O que pode ser feito para evitar essa prática?
Geralmente, o que aparece nos jornais são sinistros sérios, mas, na grande maioria dos casos, os praticantes de racha nem sequer são pegos pela polícia. E, enquanto não acontecer algo grave, vão continuar fazendo. Essas pessoas pensam “faço isso há anos, e nunca aconteceu nada”, mas basta apenas uma vez para que um acidente grave aconteça e uma vida seja tirada. Então, precisa haver mais fiscalização, essa infração precisa ser tratada como um crime sério não apenas depois que um acidente mais grave acontece.

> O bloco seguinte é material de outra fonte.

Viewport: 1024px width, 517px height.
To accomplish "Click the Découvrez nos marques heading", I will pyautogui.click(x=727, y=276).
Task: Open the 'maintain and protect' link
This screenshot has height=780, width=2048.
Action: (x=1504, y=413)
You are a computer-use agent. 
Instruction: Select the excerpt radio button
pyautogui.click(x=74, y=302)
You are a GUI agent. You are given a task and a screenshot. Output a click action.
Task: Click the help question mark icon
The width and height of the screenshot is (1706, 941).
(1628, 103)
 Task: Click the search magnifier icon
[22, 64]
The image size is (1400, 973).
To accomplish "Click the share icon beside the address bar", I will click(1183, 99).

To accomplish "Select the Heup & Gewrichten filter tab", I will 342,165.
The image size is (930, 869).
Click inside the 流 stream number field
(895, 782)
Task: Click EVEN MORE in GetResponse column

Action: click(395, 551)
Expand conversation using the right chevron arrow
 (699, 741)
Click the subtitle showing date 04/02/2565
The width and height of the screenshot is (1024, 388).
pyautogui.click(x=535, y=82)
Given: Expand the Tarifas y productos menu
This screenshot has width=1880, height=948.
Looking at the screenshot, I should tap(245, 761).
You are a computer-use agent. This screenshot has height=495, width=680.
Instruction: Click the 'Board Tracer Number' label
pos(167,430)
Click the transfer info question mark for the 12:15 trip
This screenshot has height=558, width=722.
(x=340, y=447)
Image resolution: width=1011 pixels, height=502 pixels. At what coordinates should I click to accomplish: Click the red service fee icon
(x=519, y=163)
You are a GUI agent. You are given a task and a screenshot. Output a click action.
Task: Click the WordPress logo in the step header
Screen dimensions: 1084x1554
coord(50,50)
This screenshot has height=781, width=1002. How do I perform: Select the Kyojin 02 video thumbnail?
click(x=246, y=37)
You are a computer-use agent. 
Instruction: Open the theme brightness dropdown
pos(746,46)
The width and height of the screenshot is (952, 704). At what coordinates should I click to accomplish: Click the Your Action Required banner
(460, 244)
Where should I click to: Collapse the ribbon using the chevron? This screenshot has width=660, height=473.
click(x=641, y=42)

Precisa ter um trabalho preventivo com os jovens, que seja implantada uma fiscalização maior.

Memória

2020

Abril

Um homem ficou gravemente ferido, internado e em coma, por 17 dias, após disputa de “racha” em Águas Claras. De acordo com as investigações, o motorista de uma Land Rover/Evoque teria batido num Ford KA na Avenida das Araucárias, entre as ruas 24 e 25 Norte. A polícia confirmou que o motorista estava participando de disputa com um Porsche/Panamera e um Ford/Fusion. O laudo da perícia constatou que os veículos estavam em velocidade média acima de 140km/h, em uma via em que a velocidade máxima permitida era 50km/h.

Maio

Um motoqueiro morreu na Fercal após ser atingido por um grupo de motoqueiros que participava de um racha com manobras perigosas em via pública. Um condutor, de 24 anos, colidiu em outro, de 28 anos, que morreu. O envolvido havia consumido bebidas alcoólicas e não possuía carteira de habilitação. Segundo a polícia, o grupo costumava se reunir nos fins de semana para consumir álcool e substâncias ilícitas.

2017

Maio

Duas pessoas morreram vítimas de um racha. Elas estavam em um veículo que não participava da disputa, mas foi atingido na traseira e capotou. Os responsáveis disputavam a corrida na via L4 Sul, uma das principais vias do Plano Piloto de Brasília, e fugiram sem prestar socorro. As vítimas estavam no banco de trás do carro atingido. Elas morreram na hora, o motorista e um outro passageiro foram levados para o hospital.

Palavra de especialista

Wellington Matos, especialista em trânsito

Infelizmente, o racha ainda é algo frequente nas ruas de Brasília. É uma prática perigosa que se caracteriza por corridas rápidas, e aqui as vias são muito favoráveis por serem largas e retas. Há alguns anos achamos que o racha estava diminuindo, mas ainda é constante. Geralmente, os jovens saem de bares, festas, estão eufóricos e com os carros cada vez mais potentes, um olha para o outro e acelera. Além disso, está havendo pouca conscientização; a vida de uma pessoa está valendo muito pouco. Por exemplo, no caso do rapaz que atropelou a moça na faixa, ele seguiu, escondeu o carro, entrou no apartamento com a namorada, tranquilão. Você atropelar alguém, voltar desesperado e tentar salvar aquela vida seria o mínimo que o ser humano deveria fazer. Além disso, as pessoas cometem muitos erros no trânsito e fica por isso mesmo. Temos que preparar melhor os nossos condutores, que estão com carros mais potentes, bebendo e, depois, enfrentando leis brandas.